Data extracted from a collection:
* * * * * * * * *

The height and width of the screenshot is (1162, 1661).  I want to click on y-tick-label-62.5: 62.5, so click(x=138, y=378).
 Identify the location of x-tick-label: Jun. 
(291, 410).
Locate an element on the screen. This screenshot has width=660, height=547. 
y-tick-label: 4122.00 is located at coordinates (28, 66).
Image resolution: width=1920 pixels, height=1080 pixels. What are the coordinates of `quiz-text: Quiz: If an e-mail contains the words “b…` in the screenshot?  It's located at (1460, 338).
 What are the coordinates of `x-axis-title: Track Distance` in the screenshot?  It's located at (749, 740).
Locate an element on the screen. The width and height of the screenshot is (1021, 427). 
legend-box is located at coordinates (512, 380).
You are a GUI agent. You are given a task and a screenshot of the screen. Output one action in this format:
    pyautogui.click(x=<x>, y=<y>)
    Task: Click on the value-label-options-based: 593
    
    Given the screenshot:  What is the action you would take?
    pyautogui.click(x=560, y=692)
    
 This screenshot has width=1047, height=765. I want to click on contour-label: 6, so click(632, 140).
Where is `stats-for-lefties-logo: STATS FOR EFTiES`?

* * * * * * * * *

> _Work instruction_
Output the rows exactly as they appear, beginning at the start of the rows and continuing through the line that contains "(291, 410).".

> _Response to the exercise_
The height and width of the screenshot is (1162, 1661).  I want to click on y-tick-label-62.5: 62.5, so click(x=138, y=378).
 Identify the location of x-tick-label: Jun. 
(291, 410).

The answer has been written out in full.